■ Objective ■
Put the lines of the records, from the line containing "Given: Click the page" through the line containing "will [x=523, y=582].", into a Markdown table with the columns Row and Line, leaving out any blank lines. Include only those lines.
# Data provided start
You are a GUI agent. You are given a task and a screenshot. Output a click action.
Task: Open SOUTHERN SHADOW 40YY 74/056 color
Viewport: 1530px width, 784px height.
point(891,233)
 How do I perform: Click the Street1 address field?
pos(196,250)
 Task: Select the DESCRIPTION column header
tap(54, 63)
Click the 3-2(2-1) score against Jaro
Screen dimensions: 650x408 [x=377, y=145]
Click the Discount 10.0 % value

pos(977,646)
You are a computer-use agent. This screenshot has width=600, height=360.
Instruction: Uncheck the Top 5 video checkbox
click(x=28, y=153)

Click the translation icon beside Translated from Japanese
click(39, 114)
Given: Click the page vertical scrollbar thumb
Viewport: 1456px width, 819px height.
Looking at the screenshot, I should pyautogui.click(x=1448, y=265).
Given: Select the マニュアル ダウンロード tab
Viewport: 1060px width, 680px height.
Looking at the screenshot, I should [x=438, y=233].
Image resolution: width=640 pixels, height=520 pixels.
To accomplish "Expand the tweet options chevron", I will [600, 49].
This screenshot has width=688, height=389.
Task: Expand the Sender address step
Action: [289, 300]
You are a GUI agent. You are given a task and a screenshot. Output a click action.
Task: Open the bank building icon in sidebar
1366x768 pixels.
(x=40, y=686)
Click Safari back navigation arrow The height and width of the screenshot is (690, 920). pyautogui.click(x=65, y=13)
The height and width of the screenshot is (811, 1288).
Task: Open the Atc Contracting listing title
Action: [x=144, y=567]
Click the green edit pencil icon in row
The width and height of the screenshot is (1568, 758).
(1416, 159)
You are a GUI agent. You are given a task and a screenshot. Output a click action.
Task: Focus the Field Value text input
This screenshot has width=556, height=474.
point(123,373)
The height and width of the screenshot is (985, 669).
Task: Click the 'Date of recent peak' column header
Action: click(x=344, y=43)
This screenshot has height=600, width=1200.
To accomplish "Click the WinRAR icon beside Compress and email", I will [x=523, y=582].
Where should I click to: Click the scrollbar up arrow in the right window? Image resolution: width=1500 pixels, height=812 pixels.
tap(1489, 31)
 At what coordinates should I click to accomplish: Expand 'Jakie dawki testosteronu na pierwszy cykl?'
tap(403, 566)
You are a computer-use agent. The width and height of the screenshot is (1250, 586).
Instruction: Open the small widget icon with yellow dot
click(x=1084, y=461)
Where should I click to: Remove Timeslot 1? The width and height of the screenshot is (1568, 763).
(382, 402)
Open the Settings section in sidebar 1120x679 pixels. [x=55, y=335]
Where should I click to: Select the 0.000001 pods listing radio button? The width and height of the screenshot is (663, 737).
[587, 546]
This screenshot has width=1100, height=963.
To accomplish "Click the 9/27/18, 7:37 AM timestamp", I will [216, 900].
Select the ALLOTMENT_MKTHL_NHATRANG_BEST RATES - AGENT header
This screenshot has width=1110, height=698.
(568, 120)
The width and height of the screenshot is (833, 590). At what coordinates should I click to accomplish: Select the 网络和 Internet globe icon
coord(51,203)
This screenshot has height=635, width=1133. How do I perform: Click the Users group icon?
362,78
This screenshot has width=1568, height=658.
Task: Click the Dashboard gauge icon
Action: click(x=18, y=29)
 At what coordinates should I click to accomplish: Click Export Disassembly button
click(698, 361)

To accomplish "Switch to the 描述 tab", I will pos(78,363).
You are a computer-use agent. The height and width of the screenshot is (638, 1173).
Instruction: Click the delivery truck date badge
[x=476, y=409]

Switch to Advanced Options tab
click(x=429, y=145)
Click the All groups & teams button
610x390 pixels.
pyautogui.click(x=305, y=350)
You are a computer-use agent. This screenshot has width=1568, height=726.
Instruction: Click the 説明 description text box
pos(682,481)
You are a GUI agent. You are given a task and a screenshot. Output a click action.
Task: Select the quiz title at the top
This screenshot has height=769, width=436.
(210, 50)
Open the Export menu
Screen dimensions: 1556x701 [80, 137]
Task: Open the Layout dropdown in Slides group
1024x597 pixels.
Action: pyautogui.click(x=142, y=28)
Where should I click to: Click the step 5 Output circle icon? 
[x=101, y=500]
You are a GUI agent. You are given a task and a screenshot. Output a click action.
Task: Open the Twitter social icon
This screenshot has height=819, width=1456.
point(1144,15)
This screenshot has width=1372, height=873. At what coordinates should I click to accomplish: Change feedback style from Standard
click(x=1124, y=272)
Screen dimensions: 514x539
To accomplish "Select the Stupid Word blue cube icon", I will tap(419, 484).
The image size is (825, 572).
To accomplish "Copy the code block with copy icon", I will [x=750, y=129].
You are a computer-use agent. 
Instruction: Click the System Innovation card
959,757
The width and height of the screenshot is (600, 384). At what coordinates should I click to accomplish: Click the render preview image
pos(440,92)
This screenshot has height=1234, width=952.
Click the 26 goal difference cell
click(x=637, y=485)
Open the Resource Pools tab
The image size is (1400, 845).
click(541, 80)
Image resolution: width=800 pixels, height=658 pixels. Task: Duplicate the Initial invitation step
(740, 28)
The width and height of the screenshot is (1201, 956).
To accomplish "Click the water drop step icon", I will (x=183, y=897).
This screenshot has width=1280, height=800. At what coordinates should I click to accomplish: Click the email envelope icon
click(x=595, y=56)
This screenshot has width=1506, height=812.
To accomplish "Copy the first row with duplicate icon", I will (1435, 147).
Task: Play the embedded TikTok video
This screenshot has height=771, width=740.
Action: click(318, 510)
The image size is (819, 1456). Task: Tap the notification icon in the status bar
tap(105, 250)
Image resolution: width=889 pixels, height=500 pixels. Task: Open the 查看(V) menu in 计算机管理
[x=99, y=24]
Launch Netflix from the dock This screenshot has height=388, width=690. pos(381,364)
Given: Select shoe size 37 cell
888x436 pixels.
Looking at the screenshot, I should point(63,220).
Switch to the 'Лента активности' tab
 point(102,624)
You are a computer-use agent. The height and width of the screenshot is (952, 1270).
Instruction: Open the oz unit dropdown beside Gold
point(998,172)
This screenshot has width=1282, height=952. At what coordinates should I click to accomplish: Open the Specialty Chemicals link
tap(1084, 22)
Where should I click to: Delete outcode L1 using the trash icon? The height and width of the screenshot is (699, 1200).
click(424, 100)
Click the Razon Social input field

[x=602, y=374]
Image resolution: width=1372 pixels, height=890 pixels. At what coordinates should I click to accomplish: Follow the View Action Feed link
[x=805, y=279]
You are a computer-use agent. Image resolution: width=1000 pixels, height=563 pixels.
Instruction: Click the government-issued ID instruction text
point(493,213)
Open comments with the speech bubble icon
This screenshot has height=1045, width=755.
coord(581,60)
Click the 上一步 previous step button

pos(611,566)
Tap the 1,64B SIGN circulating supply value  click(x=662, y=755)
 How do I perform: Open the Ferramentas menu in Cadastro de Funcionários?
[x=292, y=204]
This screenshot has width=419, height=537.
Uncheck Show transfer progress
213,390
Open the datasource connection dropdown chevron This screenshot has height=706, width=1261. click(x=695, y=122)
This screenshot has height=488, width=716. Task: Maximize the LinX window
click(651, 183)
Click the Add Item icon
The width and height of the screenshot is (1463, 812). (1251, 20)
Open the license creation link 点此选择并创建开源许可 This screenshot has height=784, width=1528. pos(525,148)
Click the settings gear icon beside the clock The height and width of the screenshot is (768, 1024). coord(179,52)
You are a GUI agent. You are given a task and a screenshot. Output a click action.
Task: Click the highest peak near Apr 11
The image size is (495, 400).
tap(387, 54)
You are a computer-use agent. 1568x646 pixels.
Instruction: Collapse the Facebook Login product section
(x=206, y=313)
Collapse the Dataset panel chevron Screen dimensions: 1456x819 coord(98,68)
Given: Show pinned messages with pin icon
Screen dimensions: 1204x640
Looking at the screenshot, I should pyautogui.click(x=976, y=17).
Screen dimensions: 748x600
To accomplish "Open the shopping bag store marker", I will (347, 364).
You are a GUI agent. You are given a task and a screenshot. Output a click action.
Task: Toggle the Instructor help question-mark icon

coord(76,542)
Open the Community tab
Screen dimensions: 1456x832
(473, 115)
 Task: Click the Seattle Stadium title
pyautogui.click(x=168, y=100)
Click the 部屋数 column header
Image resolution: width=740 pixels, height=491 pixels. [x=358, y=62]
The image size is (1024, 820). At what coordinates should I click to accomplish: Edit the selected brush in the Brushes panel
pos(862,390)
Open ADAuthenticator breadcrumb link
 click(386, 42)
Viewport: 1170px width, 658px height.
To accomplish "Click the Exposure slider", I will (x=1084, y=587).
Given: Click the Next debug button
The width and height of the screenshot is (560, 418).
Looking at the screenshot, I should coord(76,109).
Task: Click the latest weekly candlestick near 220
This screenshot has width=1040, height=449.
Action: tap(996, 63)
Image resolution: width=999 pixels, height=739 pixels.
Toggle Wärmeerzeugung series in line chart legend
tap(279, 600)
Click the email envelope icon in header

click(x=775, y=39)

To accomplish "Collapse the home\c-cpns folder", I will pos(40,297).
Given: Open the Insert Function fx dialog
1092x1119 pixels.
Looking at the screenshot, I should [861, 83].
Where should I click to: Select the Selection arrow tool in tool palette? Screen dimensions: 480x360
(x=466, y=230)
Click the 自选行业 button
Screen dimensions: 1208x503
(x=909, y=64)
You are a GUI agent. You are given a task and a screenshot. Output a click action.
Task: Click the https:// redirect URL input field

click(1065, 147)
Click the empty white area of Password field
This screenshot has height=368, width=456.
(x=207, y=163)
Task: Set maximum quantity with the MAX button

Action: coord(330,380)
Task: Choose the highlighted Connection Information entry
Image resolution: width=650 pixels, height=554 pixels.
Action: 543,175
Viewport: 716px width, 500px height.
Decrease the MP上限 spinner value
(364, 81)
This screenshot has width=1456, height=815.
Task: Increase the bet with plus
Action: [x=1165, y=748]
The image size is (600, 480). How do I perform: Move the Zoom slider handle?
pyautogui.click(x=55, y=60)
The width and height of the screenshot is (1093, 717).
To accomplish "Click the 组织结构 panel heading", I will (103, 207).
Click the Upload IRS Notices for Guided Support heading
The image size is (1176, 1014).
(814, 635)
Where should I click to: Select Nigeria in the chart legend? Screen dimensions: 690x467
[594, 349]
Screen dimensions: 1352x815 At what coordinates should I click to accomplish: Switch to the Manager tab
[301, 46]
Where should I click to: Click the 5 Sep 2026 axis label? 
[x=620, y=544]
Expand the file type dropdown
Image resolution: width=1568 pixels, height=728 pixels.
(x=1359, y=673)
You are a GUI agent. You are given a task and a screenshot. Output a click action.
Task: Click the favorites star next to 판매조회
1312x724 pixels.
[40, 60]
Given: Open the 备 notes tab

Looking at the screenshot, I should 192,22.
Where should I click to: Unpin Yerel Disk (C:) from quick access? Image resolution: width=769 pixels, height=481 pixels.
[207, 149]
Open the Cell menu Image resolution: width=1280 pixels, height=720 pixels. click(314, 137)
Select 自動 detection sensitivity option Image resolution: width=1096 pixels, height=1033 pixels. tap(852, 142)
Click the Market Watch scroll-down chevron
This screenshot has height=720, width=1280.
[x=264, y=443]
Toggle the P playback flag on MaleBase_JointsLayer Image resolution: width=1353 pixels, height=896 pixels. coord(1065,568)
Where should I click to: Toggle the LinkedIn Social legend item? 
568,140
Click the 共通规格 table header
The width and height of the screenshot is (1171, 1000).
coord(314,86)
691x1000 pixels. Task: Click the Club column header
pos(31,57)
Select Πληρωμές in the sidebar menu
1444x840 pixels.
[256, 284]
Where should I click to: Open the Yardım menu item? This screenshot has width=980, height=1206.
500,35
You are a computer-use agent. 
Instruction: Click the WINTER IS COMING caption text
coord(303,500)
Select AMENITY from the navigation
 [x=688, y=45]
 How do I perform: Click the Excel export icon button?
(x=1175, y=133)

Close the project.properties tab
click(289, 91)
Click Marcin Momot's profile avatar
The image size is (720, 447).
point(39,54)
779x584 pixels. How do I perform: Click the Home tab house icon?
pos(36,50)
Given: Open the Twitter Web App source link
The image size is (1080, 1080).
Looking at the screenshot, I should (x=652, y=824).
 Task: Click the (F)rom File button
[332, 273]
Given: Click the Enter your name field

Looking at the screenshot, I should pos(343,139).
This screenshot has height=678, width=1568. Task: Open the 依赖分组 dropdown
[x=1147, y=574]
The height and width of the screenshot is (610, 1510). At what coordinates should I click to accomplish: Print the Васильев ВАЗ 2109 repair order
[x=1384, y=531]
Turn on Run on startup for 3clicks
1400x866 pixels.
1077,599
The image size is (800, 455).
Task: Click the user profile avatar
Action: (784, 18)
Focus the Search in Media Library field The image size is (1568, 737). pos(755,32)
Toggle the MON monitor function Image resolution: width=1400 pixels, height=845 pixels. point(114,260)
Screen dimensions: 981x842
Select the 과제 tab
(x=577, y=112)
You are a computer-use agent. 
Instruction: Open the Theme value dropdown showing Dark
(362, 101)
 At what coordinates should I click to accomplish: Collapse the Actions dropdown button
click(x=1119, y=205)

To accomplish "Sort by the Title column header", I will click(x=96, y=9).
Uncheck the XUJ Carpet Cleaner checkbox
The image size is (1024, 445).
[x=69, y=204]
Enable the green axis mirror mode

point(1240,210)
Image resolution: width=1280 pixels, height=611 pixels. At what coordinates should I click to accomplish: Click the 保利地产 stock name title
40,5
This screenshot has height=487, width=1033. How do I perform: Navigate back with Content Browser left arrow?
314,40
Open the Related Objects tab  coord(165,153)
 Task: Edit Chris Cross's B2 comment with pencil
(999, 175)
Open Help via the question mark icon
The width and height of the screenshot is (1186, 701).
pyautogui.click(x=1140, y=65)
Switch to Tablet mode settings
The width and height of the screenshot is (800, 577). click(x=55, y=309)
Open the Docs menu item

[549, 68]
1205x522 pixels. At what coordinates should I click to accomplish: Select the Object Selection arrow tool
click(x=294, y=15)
# Data provided end
■ The result ■
| Row | Line |
|---|---|
| 1 | Given: Click the page vertical scrollbar thumb |
| 2 | Viewport: 1456px width, 819px height. |
| 3 | Looking at the screenshot, I should pyautogui.click(x=1448, y=265). |
| 4 | Given: Select the マニュアル ダウンロード tab |
| 5 | Viewport: 1060px width, 680px height. |
| 6 | Looking at the screenshot, I should [x=438, y=233]. |
| 7 | Image resolution: width=640 pixels, height=520 pixels. |
| 8 | To accomplish "Expand the tweet options chevron", I will [600, 49]. |
| 9 | This screenshot has width=688, height=389. |
| 10 | Task: Expand the Sender address step |
| 11 | Action: [289, 300] |
| 12 | You are a GUI agent. You are given a task and a screenshot. Output a click action. |
| 13 | Task: Open the bank building icon in sidebar |
| 14 | 1366x768 pixels. |
| 15 | (x=40, y=686) |
| 16 | Click Safari back navigation arrow The height and width of the screenshot is (690, 920). pyautogui.click(x=65, y=13) |
| 17 | The height and width of the screenshot is (811, 1288). |
| 18 | Task: Open the Atc Contracting listing title |
| 19 | Action: [x=144, y=567] |
| 20 | Click the green edit pencil icon in row |
| 21 | The width and height of the screenshot is (1568, 758). |
| 22 | (1416, 159) |
| 23 | You are a GUI agent. You are given a task and a screenshot. Output a click action. |
| 24 | Task: Focus the Field Value text input |
| 25 | This screenshot has width=556, height=474. |
| 26 | point(123,373) |
| 27 | The height and width of the screenshot is (985, 669). |
| 28 | Task: Click the 'Date of recent peak' column header |
| 29 | Action: click(x=344, y=43) |
| 30 | This screenshot has height=600, width=1200. |
| 31 | To accomplish "Click the WinRAR icon beside Compress and email", I will [x=523, y=582]. |